Which model to run: Qwen 3 30B-A3B as your daily driver. 127 tok/s, 16.1 GB, 30B parameters of intelligence. It fits on every Mac from 32 GB up. Add Devstral 24B for coding and Gemma 3 4B VLM for fast vision tasks. If you have 64 GB and need maximum reasoning quality for specific tasks, keep Llama 3.3 70B around — but don't make it your default. At 12.6 tok/s, it's a specialist tool, not a daily driver.

Which framework to use: MLX. 20-30% faster than GGUF on Apple Silicon, no shader bugs, native Python library, and every mainstream model is available. Install mlx-lm, download from the mlx-community on HuggingFace, and start generating. It takes five minutes to go from zero to 127 tok/s.

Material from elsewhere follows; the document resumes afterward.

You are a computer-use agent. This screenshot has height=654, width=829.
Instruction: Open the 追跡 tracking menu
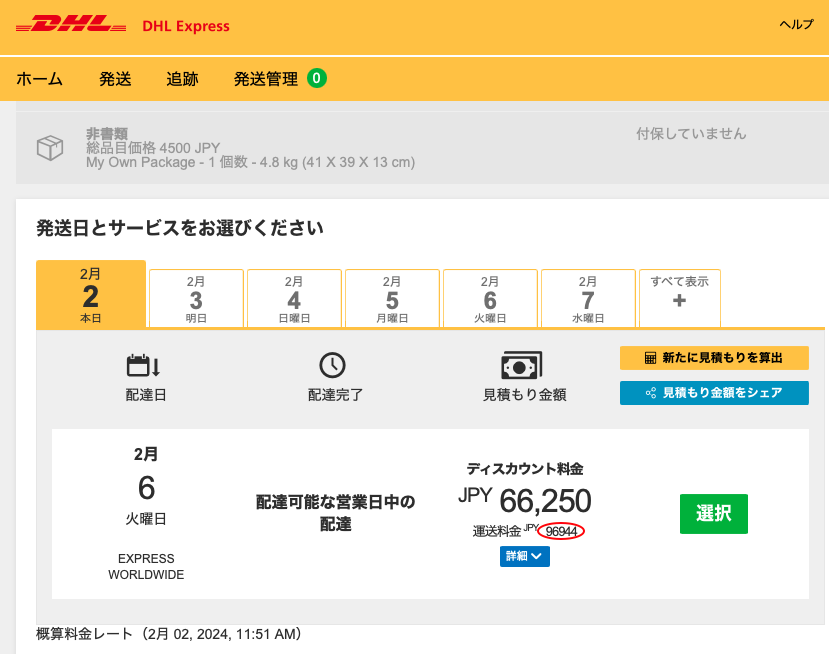[x=182, y=79]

The M5 Max changed the economics of local AI. A laptop now runs models that required server racks two years ago. The open-source model ecosystem is advancing faster than the cloud providers can cut prices. And every new model release works on the hardware you already own, with zero additional cost. Stop paying rent on intelligence. Own it.